D 2006. R: Birgit Möller. B: Milena Baisch, Ilja Haller. K: Kolja Raschke. S: Piet Schmelz. M: Christian Conrad. P: Credofilm. D: Agata Buzek, Devid Striesow, Birol Ünel, Gutbert Warns u.a.
85 Min. Zauberland ab 26.4.07

Das Model und der Wachmann

Von Maike Schmidt Eine junge Frau steht am Fenster und raucht eine Zigarette. Sie verläßt das Hotelzimmer, geht den langen Flur entlang. Still, nachdenklich. Die junge Frau ist Valerie, ihres Zeichens Model, groß, schlank, lange rotblonde Haare, schöne Kleider. Ein Casting ist vorbei, viele Freunde, alle wollen nun feiern gehen. Valerie will nicht; kaum ein Wort kommt über ihre Lippen. Schmales Lächeln. Kurze Verabschiedung. Zurück ins Hotel. Der Portier fragt freundlich nach der Kreditkarte, Valerie lächelt scheu, verspricht zu suchen. Morgen. Langsam wird klar, Valerie wird niemals zahlen, denn Valerie ist pleite. So richtig. Kein Pfennig Geld mehr auf der Bank oder in der Börse. Ein erfolgreiches Leben als Model liegt hinter ihr, viele Partys, viele Bekannte, viel Bussi-Bussi. Keine Gedanken an morgen, keine Pläne. Das Leben ist schön, Paris, New York, Berlin. Nun kaum mehr Aufträge, ein Hostessenjob in Dubai – vielleicht. »Seien wir ehrlich, deine beste Zeit liegt hinter dir.« Sprach die Agentin und verschwand gen Paris, New York, wer weiß.

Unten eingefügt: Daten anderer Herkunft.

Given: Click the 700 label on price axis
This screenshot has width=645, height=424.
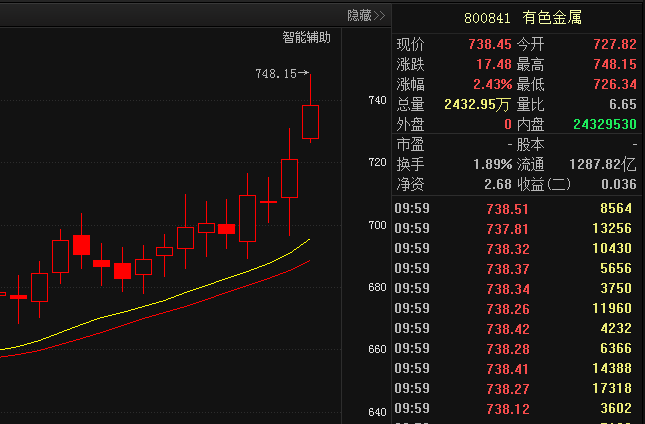Looking at the screenshot, I should (x=377, y=226).
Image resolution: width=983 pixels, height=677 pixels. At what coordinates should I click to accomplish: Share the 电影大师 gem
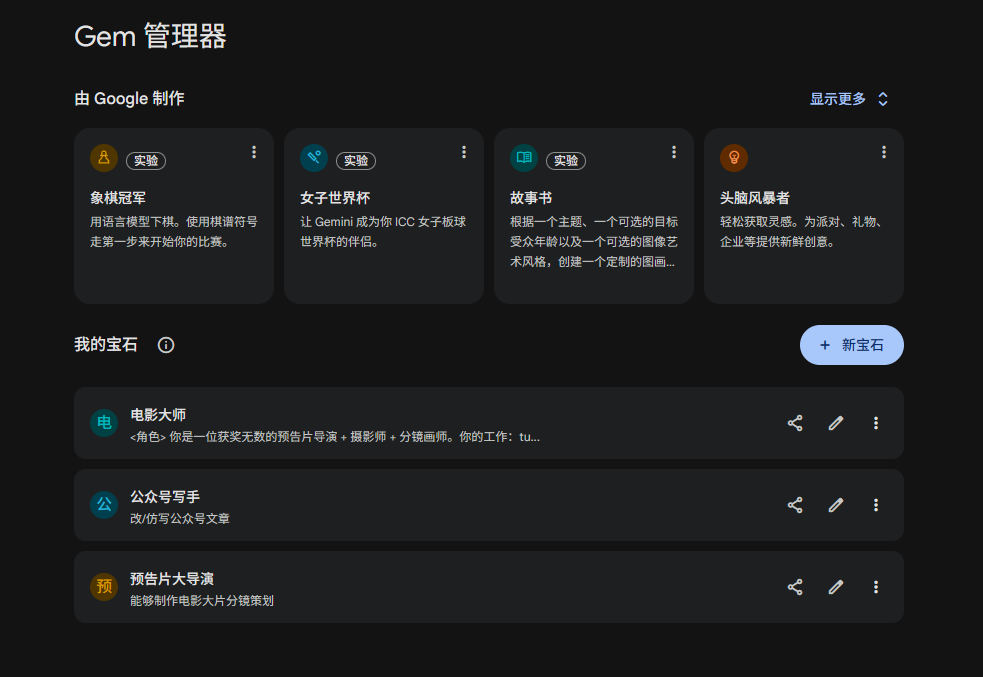coord(795,423)
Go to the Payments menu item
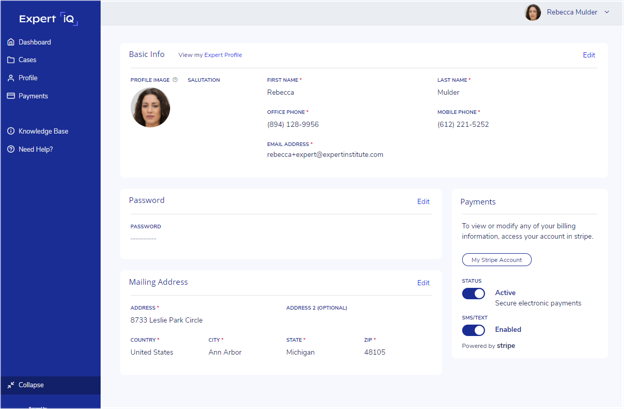The height and width of the screenshot is (409, 624). [x=33, y=96]
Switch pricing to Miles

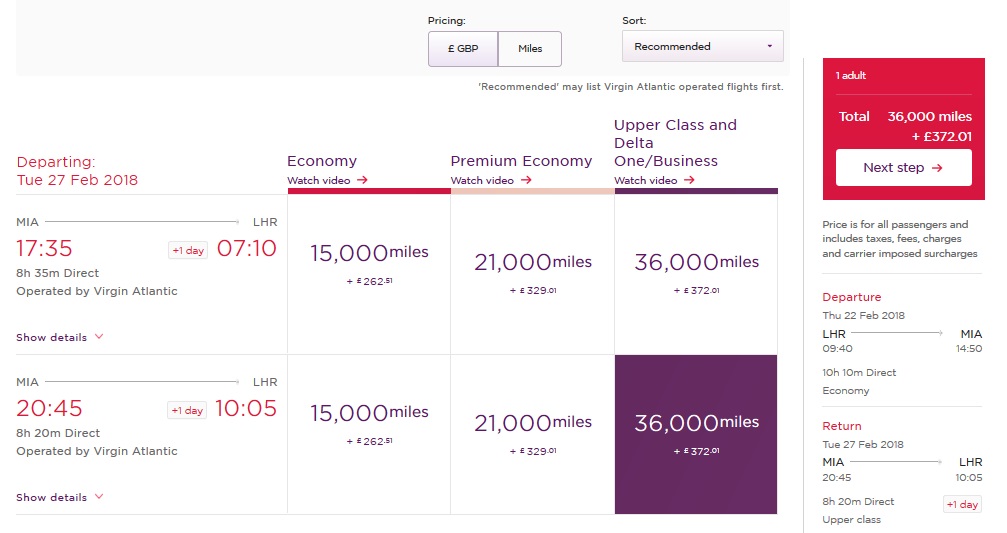click(530, 49)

Valerie ist allein, sondert sich ab. Zu stolz ist sie, ihren Freunden zu erzählen, was los ist. Lieber vorspielen, daß alles in Ordnung, alles so ist, wie immer. Auch sich selbst. Ins Hotel kann Valerie nicht zurück; was bleibt, ist die Tiefgarage, in der ihr Auto steht, ihr neues Zuhause.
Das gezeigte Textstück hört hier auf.